[Stored records]
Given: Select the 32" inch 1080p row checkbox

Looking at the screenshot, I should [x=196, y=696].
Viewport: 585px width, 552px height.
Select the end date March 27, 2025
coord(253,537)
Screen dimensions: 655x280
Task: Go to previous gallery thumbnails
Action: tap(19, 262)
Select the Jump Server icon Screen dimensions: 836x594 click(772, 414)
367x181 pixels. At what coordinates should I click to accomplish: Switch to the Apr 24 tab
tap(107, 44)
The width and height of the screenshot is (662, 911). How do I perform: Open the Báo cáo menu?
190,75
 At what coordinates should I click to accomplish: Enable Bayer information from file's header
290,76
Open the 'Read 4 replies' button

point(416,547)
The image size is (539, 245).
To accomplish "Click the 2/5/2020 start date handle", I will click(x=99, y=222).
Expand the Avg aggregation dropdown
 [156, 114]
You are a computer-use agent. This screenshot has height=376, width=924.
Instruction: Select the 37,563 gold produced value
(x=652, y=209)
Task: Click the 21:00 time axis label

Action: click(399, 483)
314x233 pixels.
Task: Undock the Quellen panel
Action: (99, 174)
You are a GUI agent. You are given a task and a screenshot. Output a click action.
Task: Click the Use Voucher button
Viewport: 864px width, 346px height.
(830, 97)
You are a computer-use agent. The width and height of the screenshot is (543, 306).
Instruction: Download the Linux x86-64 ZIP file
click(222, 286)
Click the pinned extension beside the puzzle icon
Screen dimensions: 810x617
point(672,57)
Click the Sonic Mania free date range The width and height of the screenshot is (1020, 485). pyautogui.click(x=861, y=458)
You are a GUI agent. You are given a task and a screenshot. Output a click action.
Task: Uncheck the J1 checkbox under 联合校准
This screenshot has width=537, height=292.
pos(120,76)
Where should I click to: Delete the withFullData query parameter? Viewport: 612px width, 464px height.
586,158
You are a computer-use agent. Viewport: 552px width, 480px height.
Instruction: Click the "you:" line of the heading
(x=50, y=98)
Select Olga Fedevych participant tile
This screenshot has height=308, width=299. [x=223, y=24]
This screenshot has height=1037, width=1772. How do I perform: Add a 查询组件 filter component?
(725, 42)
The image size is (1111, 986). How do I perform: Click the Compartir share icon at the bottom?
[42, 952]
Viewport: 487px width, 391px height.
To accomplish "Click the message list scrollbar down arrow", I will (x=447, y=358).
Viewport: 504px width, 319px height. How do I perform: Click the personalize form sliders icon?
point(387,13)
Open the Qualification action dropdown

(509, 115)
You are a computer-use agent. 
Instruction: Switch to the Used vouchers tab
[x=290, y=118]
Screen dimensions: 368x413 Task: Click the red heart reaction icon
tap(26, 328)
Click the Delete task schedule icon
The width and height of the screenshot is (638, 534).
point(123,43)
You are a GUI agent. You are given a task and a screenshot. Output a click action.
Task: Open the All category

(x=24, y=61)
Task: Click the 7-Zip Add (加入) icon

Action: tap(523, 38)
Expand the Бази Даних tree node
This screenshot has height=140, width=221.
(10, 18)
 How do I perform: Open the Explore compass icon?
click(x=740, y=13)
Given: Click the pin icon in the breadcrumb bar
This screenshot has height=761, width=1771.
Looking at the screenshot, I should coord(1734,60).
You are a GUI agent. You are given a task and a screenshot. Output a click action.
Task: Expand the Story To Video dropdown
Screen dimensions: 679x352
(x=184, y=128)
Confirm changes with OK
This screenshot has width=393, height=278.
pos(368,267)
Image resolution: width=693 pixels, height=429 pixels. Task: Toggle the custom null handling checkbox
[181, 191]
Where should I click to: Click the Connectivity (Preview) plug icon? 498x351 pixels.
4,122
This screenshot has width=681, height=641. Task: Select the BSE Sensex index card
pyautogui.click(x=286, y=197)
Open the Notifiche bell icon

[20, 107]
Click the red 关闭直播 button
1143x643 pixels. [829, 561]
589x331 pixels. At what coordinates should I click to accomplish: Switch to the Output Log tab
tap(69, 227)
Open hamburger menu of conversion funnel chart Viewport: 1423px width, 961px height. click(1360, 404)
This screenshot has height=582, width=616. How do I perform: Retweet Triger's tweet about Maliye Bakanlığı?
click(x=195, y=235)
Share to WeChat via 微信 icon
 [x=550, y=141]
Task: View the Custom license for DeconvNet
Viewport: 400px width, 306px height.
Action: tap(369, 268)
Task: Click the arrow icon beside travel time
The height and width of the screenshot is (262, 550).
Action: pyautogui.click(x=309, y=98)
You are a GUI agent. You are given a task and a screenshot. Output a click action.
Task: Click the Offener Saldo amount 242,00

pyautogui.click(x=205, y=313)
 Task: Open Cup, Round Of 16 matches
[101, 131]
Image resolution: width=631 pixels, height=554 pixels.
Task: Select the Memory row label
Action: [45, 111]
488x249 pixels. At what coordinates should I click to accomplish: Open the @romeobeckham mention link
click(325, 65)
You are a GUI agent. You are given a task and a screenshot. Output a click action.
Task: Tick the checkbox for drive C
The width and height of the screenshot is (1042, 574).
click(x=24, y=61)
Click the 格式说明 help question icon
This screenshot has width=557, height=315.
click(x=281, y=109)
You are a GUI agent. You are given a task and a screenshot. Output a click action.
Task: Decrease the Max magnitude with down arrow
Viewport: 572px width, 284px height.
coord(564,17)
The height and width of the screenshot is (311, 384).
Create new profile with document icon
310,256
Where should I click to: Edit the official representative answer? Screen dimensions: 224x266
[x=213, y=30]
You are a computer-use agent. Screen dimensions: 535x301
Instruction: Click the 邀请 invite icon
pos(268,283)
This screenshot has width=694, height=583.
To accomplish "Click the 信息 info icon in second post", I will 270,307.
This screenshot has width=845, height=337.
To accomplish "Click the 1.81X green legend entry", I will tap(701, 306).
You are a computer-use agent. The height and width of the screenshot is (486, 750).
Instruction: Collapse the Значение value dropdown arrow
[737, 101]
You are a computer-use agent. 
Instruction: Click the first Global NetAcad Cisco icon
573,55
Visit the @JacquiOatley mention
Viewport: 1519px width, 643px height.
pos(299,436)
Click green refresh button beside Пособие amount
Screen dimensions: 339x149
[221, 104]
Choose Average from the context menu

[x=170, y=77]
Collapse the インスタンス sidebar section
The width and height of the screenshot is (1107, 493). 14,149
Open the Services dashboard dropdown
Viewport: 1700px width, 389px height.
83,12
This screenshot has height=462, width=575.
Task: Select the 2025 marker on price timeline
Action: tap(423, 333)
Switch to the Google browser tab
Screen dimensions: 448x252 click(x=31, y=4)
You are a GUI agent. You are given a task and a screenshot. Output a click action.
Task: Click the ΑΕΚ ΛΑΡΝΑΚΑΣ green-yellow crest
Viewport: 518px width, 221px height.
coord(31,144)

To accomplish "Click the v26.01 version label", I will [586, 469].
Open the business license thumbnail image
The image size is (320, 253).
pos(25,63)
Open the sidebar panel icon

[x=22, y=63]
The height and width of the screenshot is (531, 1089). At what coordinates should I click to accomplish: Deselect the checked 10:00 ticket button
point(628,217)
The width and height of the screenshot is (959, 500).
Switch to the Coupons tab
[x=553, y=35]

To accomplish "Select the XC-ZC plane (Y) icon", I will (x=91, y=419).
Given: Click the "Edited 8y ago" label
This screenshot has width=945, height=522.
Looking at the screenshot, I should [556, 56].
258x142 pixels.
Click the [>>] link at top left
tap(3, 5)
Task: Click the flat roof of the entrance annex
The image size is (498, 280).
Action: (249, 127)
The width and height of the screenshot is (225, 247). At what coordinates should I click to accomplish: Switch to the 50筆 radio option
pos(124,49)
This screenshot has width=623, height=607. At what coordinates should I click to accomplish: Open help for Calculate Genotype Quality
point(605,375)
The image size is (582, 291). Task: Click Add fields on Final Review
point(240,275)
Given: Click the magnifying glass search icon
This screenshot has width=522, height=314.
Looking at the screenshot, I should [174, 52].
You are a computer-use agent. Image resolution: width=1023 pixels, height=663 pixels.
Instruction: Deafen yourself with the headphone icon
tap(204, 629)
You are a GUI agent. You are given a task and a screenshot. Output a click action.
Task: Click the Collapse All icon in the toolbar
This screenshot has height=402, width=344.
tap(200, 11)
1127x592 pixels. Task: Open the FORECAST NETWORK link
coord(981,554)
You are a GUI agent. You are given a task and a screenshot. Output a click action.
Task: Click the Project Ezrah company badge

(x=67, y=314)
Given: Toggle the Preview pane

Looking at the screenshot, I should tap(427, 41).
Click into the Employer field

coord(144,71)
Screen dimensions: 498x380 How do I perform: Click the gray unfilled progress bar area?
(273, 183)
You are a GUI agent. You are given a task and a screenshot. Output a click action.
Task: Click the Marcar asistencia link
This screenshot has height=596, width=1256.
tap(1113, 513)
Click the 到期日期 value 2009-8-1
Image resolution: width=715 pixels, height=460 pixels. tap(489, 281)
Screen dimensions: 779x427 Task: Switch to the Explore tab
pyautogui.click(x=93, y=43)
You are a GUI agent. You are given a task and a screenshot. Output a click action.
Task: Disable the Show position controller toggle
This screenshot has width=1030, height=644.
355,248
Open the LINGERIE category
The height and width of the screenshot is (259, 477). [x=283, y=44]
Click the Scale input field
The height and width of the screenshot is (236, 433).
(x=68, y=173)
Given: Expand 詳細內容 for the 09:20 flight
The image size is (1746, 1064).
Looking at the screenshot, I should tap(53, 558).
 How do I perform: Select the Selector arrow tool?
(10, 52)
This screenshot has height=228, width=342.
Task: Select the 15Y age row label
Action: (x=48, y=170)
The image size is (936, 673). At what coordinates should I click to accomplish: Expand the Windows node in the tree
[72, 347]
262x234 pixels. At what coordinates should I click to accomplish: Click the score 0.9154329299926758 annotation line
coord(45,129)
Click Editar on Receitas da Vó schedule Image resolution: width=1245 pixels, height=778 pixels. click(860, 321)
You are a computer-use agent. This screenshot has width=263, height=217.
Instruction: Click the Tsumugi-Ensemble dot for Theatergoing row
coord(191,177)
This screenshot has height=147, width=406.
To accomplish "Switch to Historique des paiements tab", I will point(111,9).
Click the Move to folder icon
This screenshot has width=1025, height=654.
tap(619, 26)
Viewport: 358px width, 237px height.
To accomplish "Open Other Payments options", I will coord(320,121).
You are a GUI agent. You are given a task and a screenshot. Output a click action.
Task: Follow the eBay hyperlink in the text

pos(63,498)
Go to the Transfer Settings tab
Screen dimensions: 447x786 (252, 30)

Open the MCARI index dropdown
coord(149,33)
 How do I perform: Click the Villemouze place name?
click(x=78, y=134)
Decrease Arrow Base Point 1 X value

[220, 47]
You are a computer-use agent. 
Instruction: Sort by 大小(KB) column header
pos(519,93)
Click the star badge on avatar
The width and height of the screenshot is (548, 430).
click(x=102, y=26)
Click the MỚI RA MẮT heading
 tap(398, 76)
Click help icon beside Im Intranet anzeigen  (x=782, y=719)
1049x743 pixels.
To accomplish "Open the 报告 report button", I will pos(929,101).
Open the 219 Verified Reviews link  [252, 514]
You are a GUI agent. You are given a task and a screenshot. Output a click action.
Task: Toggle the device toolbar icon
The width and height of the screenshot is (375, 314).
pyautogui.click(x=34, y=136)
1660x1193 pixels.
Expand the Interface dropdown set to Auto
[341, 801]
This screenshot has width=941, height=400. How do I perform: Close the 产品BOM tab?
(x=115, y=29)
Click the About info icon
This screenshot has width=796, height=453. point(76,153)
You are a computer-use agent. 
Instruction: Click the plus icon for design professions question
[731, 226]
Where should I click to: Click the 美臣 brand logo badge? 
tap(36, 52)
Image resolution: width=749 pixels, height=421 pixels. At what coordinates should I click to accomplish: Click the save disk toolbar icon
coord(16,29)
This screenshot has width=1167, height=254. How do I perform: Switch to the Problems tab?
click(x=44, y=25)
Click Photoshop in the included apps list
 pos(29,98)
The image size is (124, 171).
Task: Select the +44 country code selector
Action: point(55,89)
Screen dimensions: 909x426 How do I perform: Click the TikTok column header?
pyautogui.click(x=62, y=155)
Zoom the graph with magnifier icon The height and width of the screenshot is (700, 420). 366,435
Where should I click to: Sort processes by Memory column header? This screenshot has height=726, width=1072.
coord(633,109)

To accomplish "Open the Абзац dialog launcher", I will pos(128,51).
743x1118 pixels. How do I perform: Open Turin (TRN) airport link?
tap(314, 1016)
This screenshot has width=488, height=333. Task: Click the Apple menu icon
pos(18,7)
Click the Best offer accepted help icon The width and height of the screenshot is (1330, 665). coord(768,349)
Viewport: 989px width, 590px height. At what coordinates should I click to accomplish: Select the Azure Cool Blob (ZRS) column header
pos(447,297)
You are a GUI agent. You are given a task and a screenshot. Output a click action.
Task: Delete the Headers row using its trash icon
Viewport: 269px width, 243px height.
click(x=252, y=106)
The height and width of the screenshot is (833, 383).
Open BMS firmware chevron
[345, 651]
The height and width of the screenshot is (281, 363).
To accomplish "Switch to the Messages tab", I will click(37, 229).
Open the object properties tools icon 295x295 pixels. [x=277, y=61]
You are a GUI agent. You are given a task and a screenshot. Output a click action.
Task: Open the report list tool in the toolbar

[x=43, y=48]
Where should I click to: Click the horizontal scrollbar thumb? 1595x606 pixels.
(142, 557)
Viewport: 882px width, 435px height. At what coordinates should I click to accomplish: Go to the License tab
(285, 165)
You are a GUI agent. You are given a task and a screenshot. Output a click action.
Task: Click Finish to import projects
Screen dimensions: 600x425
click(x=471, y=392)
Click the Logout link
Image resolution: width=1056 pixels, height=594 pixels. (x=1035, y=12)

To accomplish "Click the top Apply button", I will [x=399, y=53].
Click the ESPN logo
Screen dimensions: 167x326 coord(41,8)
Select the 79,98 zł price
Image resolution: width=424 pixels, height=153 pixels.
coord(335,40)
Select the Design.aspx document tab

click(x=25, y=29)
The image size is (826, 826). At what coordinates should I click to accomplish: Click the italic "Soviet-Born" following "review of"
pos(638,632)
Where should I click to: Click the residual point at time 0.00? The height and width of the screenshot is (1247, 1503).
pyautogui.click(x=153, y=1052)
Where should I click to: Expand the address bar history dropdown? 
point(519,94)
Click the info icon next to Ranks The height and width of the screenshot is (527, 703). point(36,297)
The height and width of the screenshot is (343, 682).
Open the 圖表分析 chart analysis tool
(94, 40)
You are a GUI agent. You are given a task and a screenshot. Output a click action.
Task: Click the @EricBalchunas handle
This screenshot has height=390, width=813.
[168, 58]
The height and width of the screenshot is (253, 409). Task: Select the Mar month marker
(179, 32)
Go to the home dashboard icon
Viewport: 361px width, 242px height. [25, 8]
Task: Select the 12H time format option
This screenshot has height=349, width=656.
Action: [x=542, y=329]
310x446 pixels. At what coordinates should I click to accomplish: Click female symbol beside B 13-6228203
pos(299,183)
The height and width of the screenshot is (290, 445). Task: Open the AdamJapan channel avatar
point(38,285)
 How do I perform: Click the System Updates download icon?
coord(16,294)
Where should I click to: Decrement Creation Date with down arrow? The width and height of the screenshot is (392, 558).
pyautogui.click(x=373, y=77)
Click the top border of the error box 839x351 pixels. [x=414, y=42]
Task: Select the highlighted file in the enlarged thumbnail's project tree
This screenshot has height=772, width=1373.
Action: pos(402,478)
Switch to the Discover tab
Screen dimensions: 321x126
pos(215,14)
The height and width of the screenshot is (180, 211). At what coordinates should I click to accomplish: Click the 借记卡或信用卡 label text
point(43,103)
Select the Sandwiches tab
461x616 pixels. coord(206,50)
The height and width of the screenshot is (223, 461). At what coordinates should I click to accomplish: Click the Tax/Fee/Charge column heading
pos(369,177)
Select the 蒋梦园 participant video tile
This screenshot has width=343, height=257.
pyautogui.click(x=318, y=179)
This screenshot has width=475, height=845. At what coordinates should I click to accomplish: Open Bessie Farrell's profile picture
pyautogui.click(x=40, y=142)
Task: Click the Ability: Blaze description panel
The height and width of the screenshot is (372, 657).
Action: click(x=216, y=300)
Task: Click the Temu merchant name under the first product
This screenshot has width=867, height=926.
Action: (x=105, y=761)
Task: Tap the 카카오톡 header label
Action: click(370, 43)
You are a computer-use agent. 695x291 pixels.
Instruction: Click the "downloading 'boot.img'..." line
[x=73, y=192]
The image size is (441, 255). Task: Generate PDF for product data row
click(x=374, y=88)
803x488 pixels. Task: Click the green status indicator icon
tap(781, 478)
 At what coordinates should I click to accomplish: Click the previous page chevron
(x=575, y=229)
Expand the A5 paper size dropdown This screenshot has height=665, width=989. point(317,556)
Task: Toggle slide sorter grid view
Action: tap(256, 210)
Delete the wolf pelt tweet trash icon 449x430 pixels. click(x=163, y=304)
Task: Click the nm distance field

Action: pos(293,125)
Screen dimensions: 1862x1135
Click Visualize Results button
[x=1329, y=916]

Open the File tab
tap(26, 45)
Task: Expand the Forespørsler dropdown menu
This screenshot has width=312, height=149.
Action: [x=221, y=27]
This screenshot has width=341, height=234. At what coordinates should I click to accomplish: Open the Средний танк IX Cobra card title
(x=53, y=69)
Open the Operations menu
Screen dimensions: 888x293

■ **Your instructions**: Across the data, find each line that has "trash" in it and copy that line.

■ **Task response**:
Task: Delete the Headers row using its trash icon
Delete the wolf pelt tweet trash icon 449x430 pixels. click(x=163, y=304)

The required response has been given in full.